**Extracted text**
__________

Chairperson of the National Commission for Civic Education
- In office 2011–2015
- Preceded by: Larry Bimi
- Succeeded by: Josephine Nkrumah

Personal details
- Born: 1 February 1969 (age 57)
- Alma mater: University of Ghana Ghana National College
- Profession: Lawyer

= Charlotte Osei =

Ghanaian lawyer

Charlotte Kesson-Smith Osei (born 1 February 1969) is a Ghanaian lawyer and former chairperson of the Electoral Commission of Ghana from 2015 until she was dismissed in June 2018 on grounds of financial malfeasance. Her dismissal has been challenged in the Supreme Court of Ghana in two separate writs. She became the first female to serve in the office of the Electoral Commission of Ghana since the country's independence. She was previously the chairperson of the National Commission for Civic Education. In May 2019, she was appointed by the United Nations to be on a team of international advisors, to assist in managing the 2019 presidential elections in Afghanistan.

==Early life and education==
Charlotte Osei was born in Nigeria. Her mother, who is of mixed West African nationality, is not Ghanaian, and her father, also of mixed west African nationality, has a parent being Ghanaian.

__________

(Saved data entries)
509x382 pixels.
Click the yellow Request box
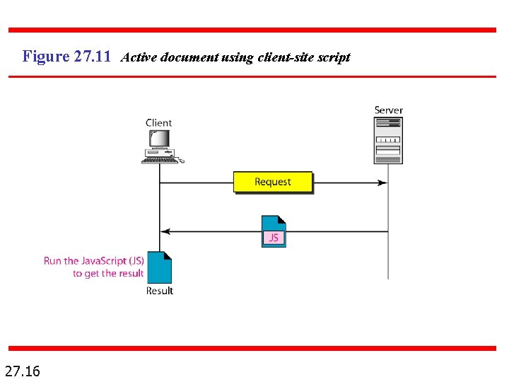pos(272,182)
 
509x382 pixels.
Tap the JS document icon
pos(274,231)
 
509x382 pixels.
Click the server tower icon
pos(388,140)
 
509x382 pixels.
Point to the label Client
pos(159,123)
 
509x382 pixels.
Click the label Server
pos(388,110)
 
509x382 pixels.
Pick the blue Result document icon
pos(160,267)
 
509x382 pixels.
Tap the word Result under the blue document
pos(160,291)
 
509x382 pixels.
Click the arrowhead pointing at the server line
pos(382,183)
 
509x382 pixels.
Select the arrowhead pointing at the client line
pos(165,231)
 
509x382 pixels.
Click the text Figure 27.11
pos(66,57)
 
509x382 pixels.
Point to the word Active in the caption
pos(139,57)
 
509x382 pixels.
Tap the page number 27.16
pos(23,370)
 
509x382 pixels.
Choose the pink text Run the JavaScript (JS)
pos(94,260)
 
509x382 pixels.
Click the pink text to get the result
pos(108,273)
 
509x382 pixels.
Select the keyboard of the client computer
pos(160,161)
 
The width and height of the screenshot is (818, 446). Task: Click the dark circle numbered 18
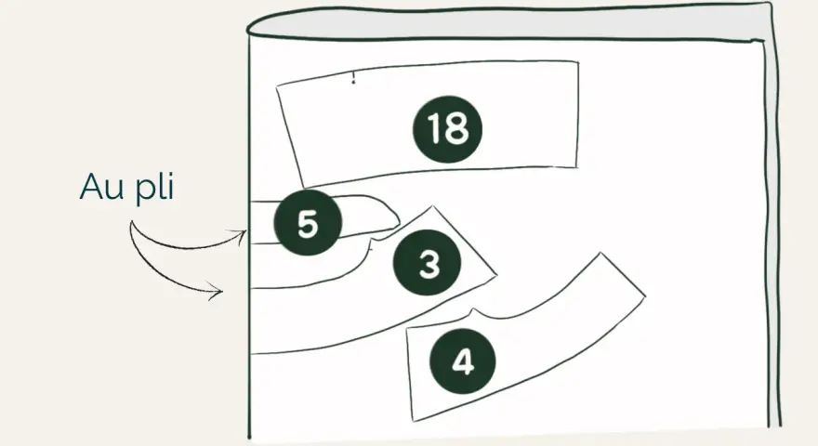[x=448, y=129]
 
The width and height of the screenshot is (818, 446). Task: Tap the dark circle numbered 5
[x=308, y=222]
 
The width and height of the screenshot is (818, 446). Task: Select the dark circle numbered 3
[x=427, y=262]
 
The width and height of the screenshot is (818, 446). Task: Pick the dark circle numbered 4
[x=462, y=361]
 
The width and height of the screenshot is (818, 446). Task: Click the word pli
[x=154, y=188]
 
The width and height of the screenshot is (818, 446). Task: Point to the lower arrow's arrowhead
[x=217, y=291]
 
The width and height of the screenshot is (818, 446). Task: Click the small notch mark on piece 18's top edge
[x=354, y=78]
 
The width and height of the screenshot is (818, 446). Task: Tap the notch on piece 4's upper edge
[x=474, y=312]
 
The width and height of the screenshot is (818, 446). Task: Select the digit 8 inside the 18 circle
[x=458, y=129]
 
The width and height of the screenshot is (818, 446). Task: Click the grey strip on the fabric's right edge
[x=772, y=230]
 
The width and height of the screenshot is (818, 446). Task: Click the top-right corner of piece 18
[x=578, y=62]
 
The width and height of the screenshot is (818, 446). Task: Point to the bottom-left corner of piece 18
[x=304, y=187]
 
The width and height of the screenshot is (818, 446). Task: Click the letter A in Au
[x=90, y=186]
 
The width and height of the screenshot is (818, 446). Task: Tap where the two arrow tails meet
[x=131, y=222]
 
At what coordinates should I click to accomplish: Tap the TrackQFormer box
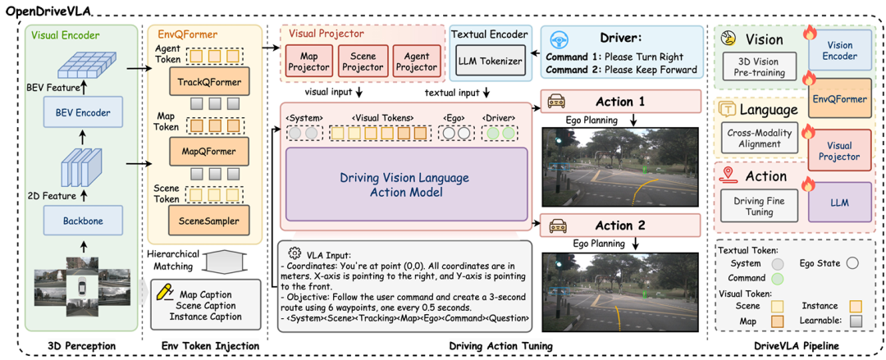(x=208, y=83)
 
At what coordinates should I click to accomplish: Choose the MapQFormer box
(x=208, y=151)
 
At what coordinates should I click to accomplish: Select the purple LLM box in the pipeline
(x=839, y=202)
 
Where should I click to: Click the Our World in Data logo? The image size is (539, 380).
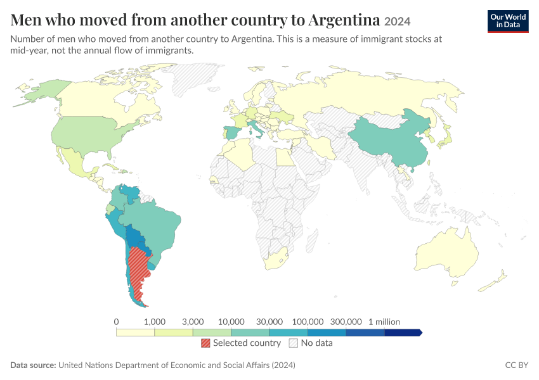508,22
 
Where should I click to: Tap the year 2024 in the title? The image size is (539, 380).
397,22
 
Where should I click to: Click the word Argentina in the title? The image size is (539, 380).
344,20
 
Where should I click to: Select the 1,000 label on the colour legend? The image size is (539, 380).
154,322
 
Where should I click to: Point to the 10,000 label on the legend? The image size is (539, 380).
231,322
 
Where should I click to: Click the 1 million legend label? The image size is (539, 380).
384,322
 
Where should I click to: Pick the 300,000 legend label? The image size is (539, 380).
346,322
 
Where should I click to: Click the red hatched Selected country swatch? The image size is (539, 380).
205,343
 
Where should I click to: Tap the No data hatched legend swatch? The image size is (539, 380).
294,343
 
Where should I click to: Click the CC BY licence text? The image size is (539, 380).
516,365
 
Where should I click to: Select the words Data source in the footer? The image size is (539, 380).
33,365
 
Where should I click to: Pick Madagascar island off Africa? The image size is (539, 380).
311,240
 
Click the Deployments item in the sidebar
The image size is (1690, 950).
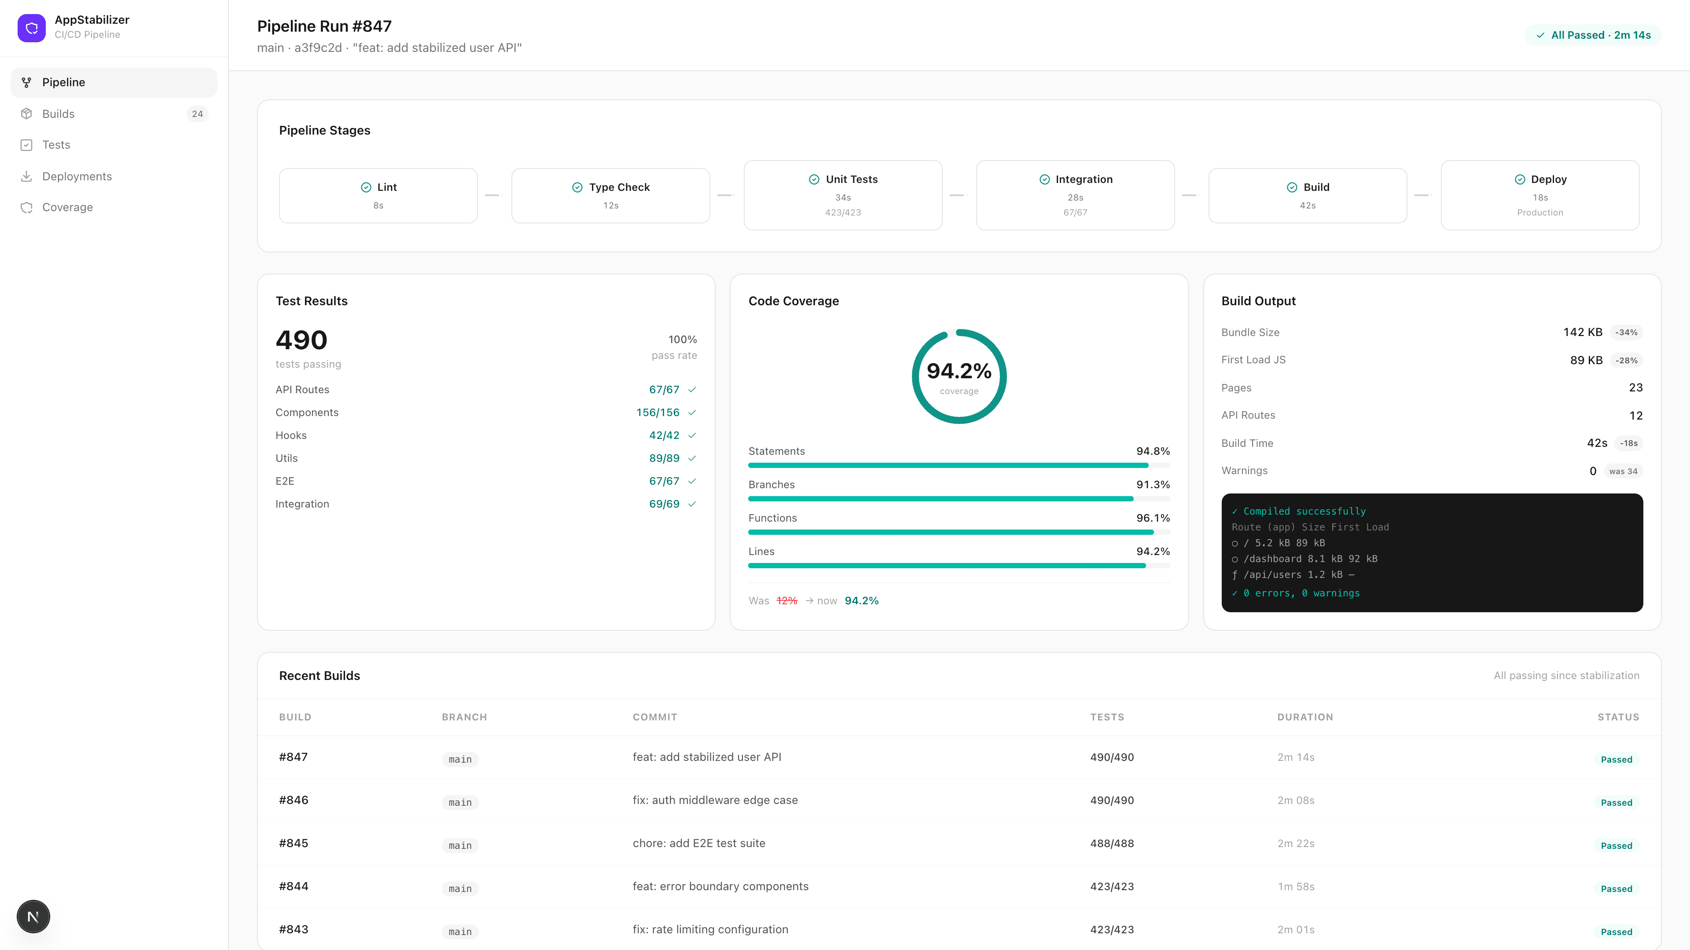(x=77, y=176)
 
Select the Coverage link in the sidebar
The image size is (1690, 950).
(x=68, y=207)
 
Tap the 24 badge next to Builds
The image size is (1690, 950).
(x=197, y=114)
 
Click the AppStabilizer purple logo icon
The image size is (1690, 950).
(x=32, y=28)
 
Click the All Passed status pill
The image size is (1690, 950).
(x=1593, y=35)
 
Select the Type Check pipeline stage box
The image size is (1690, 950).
(x=610, y=195)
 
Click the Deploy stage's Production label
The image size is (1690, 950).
(x=1540, y=212)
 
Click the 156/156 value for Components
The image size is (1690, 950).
(x=658, y=413)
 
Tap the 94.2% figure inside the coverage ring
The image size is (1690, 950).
(x=959, y=371)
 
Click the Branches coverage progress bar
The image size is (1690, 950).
(x=959, y=499)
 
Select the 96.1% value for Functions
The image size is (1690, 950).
(x=1153, y=518)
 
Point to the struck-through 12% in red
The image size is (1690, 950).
(x=786, y=600)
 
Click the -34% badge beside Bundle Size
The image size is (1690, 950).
(x=1626, y=332)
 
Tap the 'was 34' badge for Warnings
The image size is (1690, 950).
(x=1623, y=471)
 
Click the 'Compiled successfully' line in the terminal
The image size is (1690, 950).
(x=1304, y=512)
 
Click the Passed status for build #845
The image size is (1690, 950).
(x=1616, y=846)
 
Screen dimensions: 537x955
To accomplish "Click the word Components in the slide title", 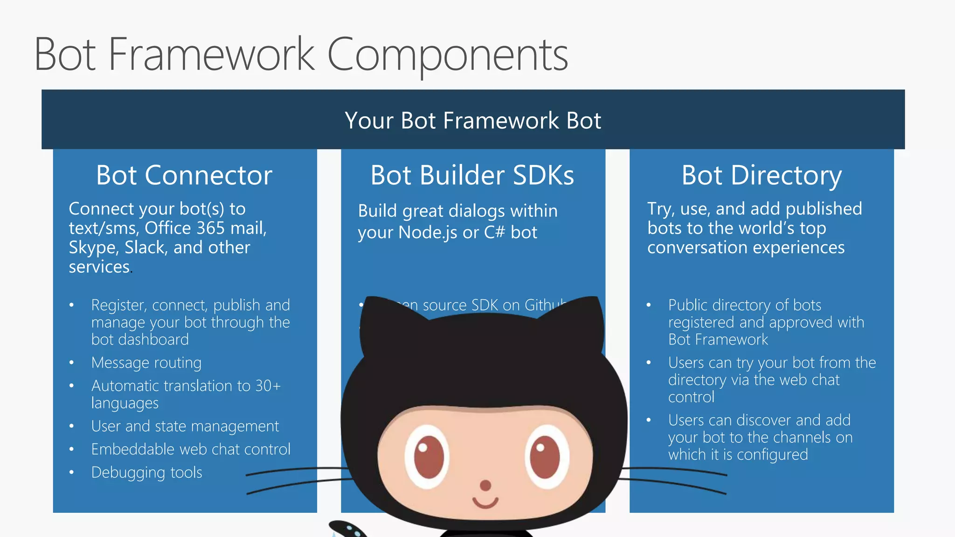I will point(448,55).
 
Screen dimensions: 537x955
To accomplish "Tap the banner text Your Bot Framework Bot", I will point(473,120).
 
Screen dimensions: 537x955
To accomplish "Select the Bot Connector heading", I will point(184,175).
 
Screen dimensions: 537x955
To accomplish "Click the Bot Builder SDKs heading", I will point(472,175).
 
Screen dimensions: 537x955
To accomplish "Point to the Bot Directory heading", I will point(761,175).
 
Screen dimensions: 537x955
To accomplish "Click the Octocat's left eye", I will point(427,457).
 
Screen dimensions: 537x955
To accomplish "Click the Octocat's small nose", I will point(485,485).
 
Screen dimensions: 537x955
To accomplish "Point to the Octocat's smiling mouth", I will point(485,503).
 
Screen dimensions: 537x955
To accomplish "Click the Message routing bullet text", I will point(146,363).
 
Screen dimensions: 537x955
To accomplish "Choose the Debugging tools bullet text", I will point(146,473).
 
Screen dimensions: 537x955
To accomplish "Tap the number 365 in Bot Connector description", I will point(211,228).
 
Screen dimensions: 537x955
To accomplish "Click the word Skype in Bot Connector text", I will point(93,248).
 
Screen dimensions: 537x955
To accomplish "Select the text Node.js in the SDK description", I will point(428,232).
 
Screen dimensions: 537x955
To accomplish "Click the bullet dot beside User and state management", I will point(71,426).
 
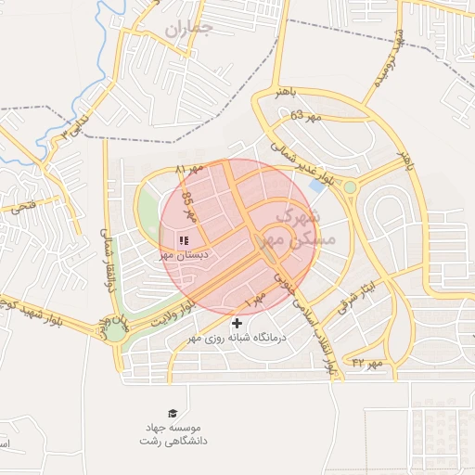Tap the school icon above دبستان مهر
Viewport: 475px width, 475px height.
[x=183, y=239]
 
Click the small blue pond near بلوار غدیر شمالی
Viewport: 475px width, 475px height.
[x=318, y=186]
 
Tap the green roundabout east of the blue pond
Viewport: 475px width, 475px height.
[x=350, y=187]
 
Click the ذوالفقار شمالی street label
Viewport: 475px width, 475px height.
[x=110, y=260]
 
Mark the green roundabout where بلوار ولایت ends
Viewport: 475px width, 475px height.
[x=115, y=329]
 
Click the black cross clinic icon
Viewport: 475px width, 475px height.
[x=238, y=323]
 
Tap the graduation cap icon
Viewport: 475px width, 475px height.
[x=173, y=413]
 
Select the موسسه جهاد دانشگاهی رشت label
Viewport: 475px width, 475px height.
[x=174, y=434]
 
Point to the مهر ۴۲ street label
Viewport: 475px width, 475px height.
[x=366, y=362]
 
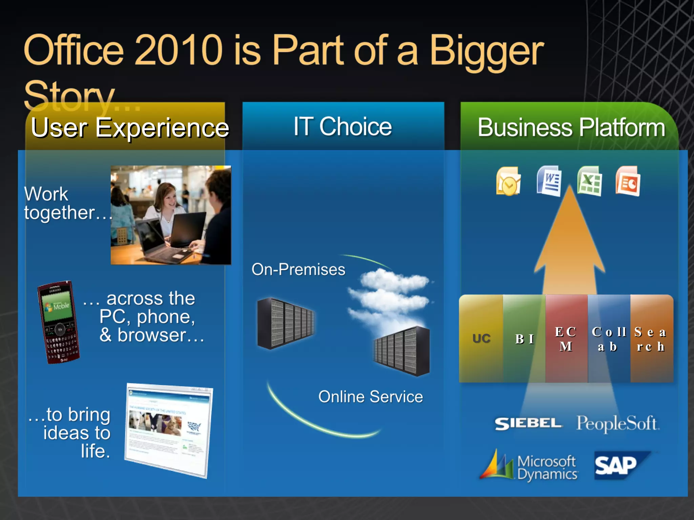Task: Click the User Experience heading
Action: point(130,128)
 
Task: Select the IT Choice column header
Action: point(343,127)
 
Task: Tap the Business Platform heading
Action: point(571,128)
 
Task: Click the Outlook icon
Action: point(508,181)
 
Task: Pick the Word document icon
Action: point(549,181)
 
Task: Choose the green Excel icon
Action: point(590,181)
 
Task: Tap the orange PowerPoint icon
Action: point(628,181)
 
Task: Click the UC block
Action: point(481,339)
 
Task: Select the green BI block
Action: point(525,339)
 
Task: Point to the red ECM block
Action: point(566,339)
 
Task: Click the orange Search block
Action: point(651,339)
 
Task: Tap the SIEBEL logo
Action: point(528,423)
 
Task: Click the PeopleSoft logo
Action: point(617,423)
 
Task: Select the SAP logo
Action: point(617,465)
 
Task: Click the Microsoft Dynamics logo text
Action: point(547,468)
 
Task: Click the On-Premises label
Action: point(298,269)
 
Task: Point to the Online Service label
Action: point(370,396)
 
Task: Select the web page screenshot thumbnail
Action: point(168,430)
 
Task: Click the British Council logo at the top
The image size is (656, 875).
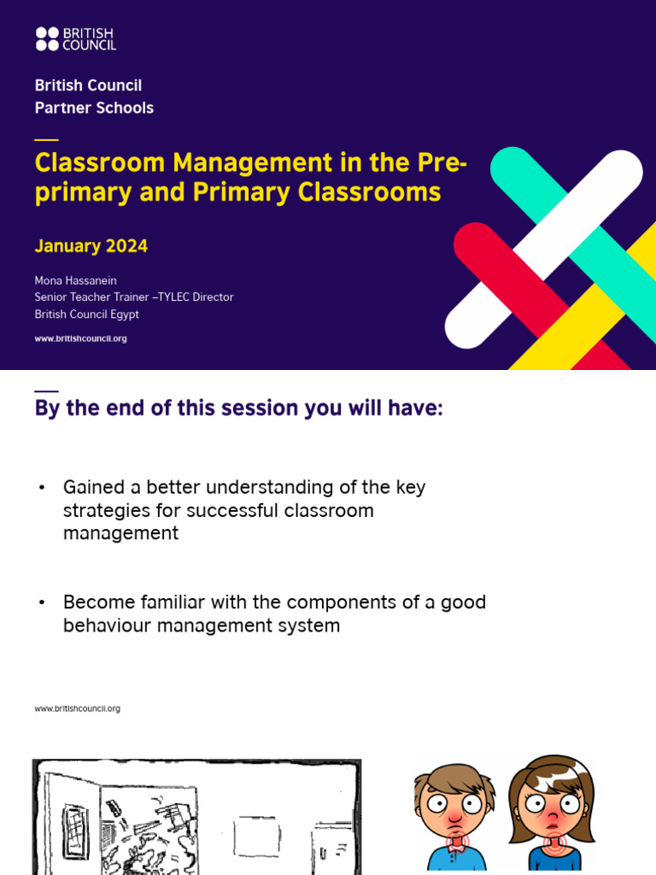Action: (75, 38)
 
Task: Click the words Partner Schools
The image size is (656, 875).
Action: (94, 108)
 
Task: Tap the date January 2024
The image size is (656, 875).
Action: (91, 246)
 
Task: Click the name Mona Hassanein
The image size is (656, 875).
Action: (76, 280)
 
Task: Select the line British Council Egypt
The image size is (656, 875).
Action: (86, 314)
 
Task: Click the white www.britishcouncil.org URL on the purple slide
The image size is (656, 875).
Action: (80, 338)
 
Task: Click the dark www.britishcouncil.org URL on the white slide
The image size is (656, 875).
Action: (77, 708)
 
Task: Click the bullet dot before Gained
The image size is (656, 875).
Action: (40, 487)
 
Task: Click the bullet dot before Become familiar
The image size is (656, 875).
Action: (40, 602)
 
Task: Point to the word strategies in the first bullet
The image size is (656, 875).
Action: (106, 510)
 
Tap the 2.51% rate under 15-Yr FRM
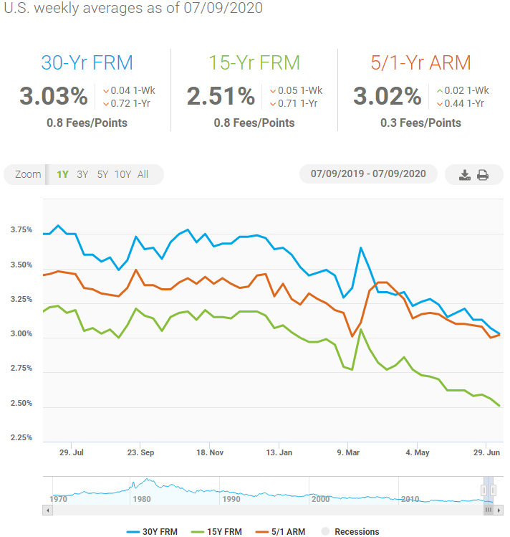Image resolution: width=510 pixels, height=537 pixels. (221, 96)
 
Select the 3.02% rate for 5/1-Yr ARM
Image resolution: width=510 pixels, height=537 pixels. (388, 96)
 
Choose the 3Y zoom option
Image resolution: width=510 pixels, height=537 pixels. (82, 174)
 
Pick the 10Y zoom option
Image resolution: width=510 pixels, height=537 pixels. (122, 174)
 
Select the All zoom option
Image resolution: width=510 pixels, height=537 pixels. (143, 174)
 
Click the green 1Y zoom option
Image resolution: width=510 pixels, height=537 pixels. (62, 174)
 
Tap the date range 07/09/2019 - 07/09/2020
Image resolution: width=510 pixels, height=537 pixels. (368, 174)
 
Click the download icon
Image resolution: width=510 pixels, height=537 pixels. (464, 175)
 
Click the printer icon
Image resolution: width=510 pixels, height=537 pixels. (483, 175)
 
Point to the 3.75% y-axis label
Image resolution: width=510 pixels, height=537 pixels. (21, 230)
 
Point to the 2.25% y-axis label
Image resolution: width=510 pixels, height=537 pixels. (21, 438)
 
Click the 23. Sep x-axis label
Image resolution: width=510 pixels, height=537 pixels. (140, 453)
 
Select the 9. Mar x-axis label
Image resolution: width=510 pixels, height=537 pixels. (348, 453)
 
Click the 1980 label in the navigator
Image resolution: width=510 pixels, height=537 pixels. (141, 499)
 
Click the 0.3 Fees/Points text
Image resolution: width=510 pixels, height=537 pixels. (420, 123)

__________

**Instructions**
1 – Summarize the Charlotte Osei biography in two sentences.
2 – Carry on the Charlotte Osei biography past its final sentence.

**Answers provided**
1 – Charlotte Kesson-Smith Osei, born 1 February 1969, is a Ghanaian lawyer who chaired the National Commission for Civic Education and then, from 2015, became the first woman to serve as chairperson of the Electoral Commission of Ghana since independence. She was dismissed in June 2018 on grounds of financial malfeasance, a dismissal challenged in two separate writs before the Supreme Court of Ghana, and in May 2019 the United Nations appointed her to a team of international advisors for Afghanistan's 2019 presidential elections.

2 –
Charlotte Osei had her secondary education at the Ghana National College in Cape Coast. She proceeded to the University of Ghana where she obtained her LLB in 1992 and Ghana School of Law to be called to the bar in 1994. She also holds Master of Business Leadership (MBL) from the University of South Africa, Pretoria (2006), Master of Laws, (LLM), from Queen’s University, Kingston, Ontario, Canada.

== Career==
Charlotte Osei was a teaching assistant at the Faculty of Law, University of Ghana, Legon in 1994 to 1995. She worked as a lawyer for Laryea Company in Accra from 1994 to 1997, then as Senior Legal Officer at the Ghana Commercial Bank from 1997 until 2002. She also lectured part-time in commercial law at the university from 1997 until 2003.

From 2002 to 2005, Osei worked as general counsel for Unibank Ghana, and then from 2005 to 2011 as founder and lead counsel for business lawyers, Prime Attorneys. She was chairperson of the National Commission for Civic Education from 2011 to 2015. In 2015, she was appointed chairperson of the Electoral Commission of Ghana and she presided as the Returning Officer for Ghana's 2016 Presidential and Parliamentary elections. She was the first female to be appointed as the chairperson of the Electoral Commission of Ghana. In May 2019, the United Nations appointed Charlotte Osei as an International Non-Voting Electoral Commissioner to Afghanistan. This was confirmed by a Presidential Decree issued by the President of Afghanistan, Ashraf Ghani. As a Non-Voting Electoral Commissioner, she provided guidance to the Commission in the preparation and drafting of all election-related regulations and policies, and support in the adjudication of complaints in a fair, independent and legal manner to ensure electoral justice throughout the entire electoral cycle.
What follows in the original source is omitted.